As previously mentioned, Business Intelligence tools support the collection, processing, analysis, and visualization of data. However, here we introduce the Business Intelligence tools specialized in analysis and visualization that our company manages. Our company has developed a Business Intelligence tool based on the "Tensor Self-Organizing Map" technology from Kyushu Institute of Technology. This tool models high-dimensional data in low-dimensional spaces and visually interprets data relationships using heatmaps. Utilizing this tool allows for an intuitive understanding of latent data patterns, which facilitates the exploration of data-driven hypotheses. Moreover, due to interactive operations on the heatmap display and the ability to perform automatic clustering with any chosen square number, it is possible to instantly examine data relationships and compare differences between clusters.
Consulting Approach
The consulting approach for this tool can be broadly classified into three steps: 'Model Design,' 'Model Construction,' and 'Model Results Confirmation.'
Firstly, in the Model Design phase, we contemplate which data you possess should be used to construct your unique model, what kind of data should be clustered, and consider the final display screen where the model will be presented. Next, during the Model Construction phase, the deliberated content is configured on the BI tool, and computational processing is executed to model the high-dimensional data in low-dimensional spaces.
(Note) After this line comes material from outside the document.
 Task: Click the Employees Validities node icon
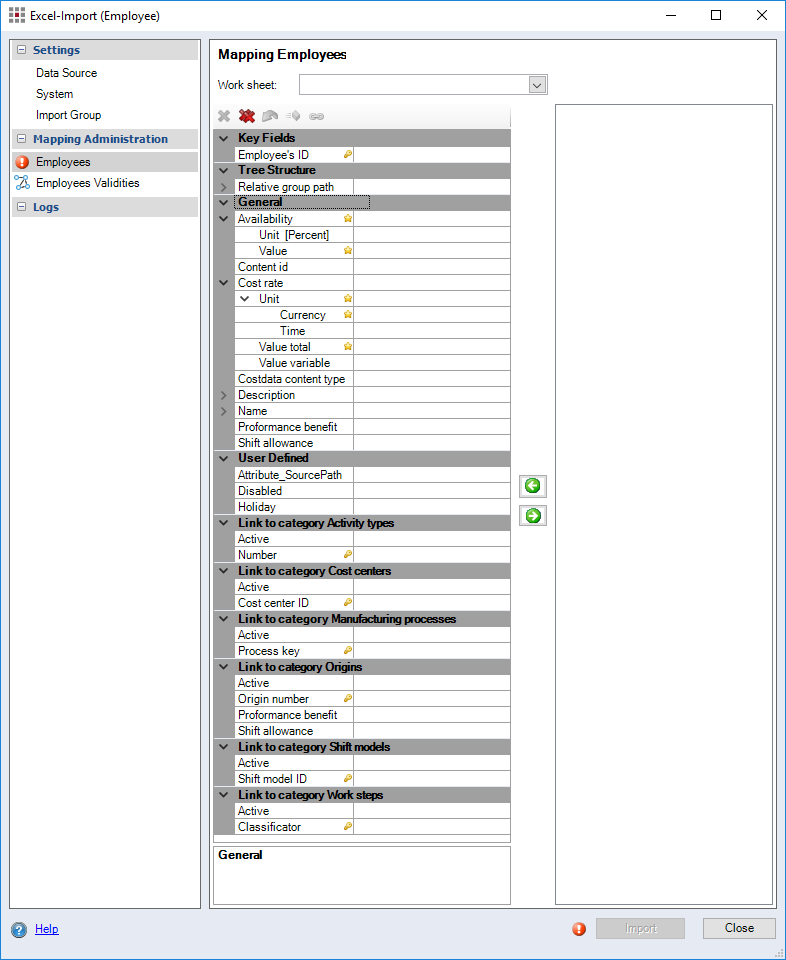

Lastly, in the Model Results Confirmation phase, we visually verify the outcomes of the constructed model through the heatmap display and conduct exploration for hypotheses induced by the data.
Following this approach, once you have grasped the operation and configuration methods of this tool, it is possible to continue using the tool independently.
Expected Outcomes
- By simply clicking on a single drawing result, you can instantly capture the relationships between multiple sets of data on a heatmap.
- Enables speedy in-depth analysis and the exploration of hypotheses derived from data.
- The tool can automatically generate a number of clusters based on any squared number of your choosing.
- It is possible to make predictions for overall data based on the data constituting the clusters.